Now let us go through some of the most absurd things people have said during sex gathered from YourTango, Reddit, College Humour, personal experience, and friends.
1. I yelled, “DON’T GRAB MY WEINER!” at full volume.
This sounds like a serious case of into the moment and wanting maximum satisfaction. Jokes aside this what happened.
“She was about to climax and was clenching the bed sheets and started groping around near my crotch and I just yelled, ‘DON’T GRAB MY WEINER!!’ and then the whole moment was ruined because she was dying of laughter.”
2. “My pu**y is on fire” …
In this case, it was from the lack of hygiene where her boyfriend had forgotten to clean his hands after having a pizza which was sprinkled with hot pepper flakes. And that is why boys and girls, don’t leave your food on the table and immediately move to the couch for a hot makeout session which ended up in the room and having her pu**y on fire. As funny as it sounds, this is not the fire we want.
3. “That’s my stomach.”
Misplacement sounds just about right with this two. “It was my first time and she was a bit overweight, I just stuck it where it felt the best,” he said.
4. “Did you just get on me to purposely fart?”
There she was humping her lover and suddenly queefed and this happened when they had switched from missionary position to cowgirl.
5. “I love you”
What if it’s unrequited love? No, wait! What if you did not even mean it but was completely caught up in the thrust? This ‘I love you’ was slipped out mid-thrust. To make matters worst he was not in love with the girl he was banging. Zero love.
6. “This is my swamp now”
Sure show off your movie quoting skills in bed. Nothing wrong with that. But swamp? Now, this definitely takes you back to Shrek and Fiona days. Shrek is love Shrek is life. A good laugh indeed.
7. “Pillage my village”
Say what? Well, a conversation revolving around Viking jokes happened hours before sex and guess it stuck. Too bad it came out mid-session and the couple had to take a breather before getting it on again. Breather for some LOL’s sounds peachy.

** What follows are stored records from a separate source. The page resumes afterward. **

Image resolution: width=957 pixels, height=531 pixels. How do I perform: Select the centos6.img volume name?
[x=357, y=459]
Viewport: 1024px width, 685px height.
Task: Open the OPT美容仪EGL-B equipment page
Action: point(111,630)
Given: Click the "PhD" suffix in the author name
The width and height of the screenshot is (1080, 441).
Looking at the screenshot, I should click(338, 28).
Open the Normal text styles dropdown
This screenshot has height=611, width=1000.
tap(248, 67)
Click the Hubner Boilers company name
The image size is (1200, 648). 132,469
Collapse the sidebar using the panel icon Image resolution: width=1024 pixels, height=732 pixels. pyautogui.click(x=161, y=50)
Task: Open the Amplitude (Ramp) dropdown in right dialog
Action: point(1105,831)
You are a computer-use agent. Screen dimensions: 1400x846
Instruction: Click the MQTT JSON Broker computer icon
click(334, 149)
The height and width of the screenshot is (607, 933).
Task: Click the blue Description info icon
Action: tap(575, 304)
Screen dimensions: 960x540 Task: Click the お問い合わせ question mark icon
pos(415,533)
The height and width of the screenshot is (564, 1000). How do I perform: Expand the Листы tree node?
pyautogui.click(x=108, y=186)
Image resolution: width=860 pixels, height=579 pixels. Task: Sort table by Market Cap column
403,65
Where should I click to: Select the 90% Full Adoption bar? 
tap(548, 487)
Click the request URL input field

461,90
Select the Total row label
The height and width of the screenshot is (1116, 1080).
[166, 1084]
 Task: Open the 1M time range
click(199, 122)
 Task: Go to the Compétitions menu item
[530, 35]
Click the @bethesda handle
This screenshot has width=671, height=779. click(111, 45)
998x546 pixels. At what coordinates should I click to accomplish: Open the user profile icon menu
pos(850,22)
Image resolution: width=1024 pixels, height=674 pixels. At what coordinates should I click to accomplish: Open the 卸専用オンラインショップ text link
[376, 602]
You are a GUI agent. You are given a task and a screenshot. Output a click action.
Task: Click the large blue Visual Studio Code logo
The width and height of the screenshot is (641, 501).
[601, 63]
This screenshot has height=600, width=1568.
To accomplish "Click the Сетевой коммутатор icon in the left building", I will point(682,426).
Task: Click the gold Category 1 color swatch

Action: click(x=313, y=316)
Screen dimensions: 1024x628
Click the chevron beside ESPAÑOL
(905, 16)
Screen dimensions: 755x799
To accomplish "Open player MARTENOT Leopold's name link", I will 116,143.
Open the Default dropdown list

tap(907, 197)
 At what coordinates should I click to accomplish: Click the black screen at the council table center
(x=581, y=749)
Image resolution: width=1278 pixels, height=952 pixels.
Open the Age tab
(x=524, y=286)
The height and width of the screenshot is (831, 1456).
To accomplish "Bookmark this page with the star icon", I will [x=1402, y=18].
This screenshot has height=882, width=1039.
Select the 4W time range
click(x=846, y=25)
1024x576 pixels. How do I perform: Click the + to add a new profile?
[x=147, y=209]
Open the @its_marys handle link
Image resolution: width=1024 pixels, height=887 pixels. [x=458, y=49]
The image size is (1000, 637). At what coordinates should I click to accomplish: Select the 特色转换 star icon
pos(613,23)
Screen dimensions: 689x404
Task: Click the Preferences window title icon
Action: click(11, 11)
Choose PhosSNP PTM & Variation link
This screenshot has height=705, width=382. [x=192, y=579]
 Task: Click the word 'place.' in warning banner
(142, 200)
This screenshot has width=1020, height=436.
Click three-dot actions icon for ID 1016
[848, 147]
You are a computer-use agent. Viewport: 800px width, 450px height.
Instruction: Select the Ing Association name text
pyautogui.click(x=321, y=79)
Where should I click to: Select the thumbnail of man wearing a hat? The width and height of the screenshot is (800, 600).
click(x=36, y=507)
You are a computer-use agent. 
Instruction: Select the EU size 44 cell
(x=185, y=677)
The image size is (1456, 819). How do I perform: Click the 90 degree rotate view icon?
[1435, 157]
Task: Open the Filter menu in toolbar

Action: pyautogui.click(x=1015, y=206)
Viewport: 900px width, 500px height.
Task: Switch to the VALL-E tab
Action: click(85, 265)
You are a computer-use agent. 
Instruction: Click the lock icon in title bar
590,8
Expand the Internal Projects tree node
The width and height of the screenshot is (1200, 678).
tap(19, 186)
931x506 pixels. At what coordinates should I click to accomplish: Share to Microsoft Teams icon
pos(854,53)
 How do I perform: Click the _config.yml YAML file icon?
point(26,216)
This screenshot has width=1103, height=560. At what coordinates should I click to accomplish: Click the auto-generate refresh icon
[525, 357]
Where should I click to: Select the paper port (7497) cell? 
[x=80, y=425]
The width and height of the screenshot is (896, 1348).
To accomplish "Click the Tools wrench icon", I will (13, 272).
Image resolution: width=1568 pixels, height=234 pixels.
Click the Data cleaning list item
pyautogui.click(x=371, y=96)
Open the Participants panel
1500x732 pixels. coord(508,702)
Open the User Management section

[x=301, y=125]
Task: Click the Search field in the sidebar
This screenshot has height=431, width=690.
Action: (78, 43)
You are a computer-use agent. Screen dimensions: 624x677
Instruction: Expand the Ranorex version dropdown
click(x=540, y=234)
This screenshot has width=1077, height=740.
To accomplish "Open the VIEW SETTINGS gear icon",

8. I shouted, “That’s finger-licking good!”
As she was climaxing apparently KFC was on her mind? Maybe for after.
9. “F*ck my nuts hurt”
Was she too rough? Apparently not, it was a self-inflicted smack on the nuts. Clearly banging in the backseat of a car with your girl facing you while on top isn’t such a good idea. Especially when the plan to give her a big ole ass smack and missed.
10. Zebra striped babies…
This one though, yes we get zebras have distinctive black and white striped coats but talking about zebra striped babies during sex is a no-no unless you want him to go soft on you almost immediately. They were both enjoying themselves and as he told her he needed to pull out as he was about to cum she wrapped her legs tighter around his waist. And he told her we don’t want a baby and to which she replied but they’d be cute zebra striped babies. He was white and she was brown.. go figure.
11. “You are my sunshine”
Now that’s a lovely song but to sing it during some amazing sex is a little creepy no? It must have been a very tender moment.
12. “It’s weird! Your pu**y doesn’t even taste like my c*ck!”
Coming from a guy your casually shagging, you may not know him well for that matter but how dumb is he? He goes down on you and when he comes up he gives you insight as to how your vaginal juices don’t taste like his c*ck.
13. “Girl, I’m about to scramble your eggs”
And who would have guessed he wasn’t joking about it.
14. Have you cum yet?
Now that’s just painful for a brother. Or even sister perhaps. Clearly, the sex game needs to be stepped up and in due course, with lots of practice both of you will be able to please one another without these questions.
15. “God, that is small!”
Let’s not go there. Just suppress what you feel, think of the line from Frozen where Elsa burst into song about concealing and not feeling.
The list of embarrassing things said during sex definitely goes on and does not stop at number 15. From who smells like fish to is it in yet to you look better in the dark and plenty more. However, if it’s possible to be mindful of the things we say during sex then that’s great and if we can’t or feel it is beyond our control, there’s always a new story/sex joke to tell when you’re with a friend or at a sleepover etc. Although the cons may outweigh the pros in this.